[Stored items]
------------
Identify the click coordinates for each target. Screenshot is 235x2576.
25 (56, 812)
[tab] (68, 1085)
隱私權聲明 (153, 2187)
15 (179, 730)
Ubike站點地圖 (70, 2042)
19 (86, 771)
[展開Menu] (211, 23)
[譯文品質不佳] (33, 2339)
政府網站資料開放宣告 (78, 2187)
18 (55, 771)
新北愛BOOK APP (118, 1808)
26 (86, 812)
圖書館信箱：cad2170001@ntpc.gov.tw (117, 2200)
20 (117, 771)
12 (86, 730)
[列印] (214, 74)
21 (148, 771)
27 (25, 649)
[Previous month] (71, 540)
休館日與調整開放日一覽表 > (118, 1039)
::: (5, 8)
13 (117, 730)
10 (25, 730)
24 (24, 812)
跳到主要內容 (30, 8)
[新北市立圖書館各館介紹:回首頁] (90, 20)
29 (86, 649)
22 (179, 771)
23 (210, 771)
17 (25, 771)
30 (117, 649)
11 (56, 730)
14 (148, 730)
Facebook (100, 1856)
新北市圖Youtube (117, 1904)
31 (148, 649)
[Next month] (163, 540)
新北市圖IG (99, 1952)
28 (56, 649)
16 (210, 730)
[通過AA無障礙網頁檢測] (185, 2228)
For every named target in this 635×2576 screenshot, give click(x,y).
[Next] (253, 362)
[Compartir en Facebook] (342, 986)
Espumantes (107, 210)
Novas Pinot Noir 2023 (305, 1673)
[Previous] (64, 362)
------------
Word for word, copy the line containing "30 (117, 649)" and each line after it to the end of the records, and nothing besides.

30 (117, 649)
11 (56, 730)
14 (148, 730)
Facebook (100, 1856)
新北市圖Youtube (117, 1904)
31 (148, 649)
[Next month] (163, 540)
新北市圖IG (99, 1952)
28 (56, 649)
16 (210, 730)
[通過AA無障礙網頁檢測] (185, 2228)
For every named target in this 635×2576 screenshot, give click(x,y).
[Next] (253, 362)
[Compartir en Facebook] (342, 986)
Espumantes (107, 210)
Novas Pinot Noir 2023 (305, 1673)
[Previous] (64, 362)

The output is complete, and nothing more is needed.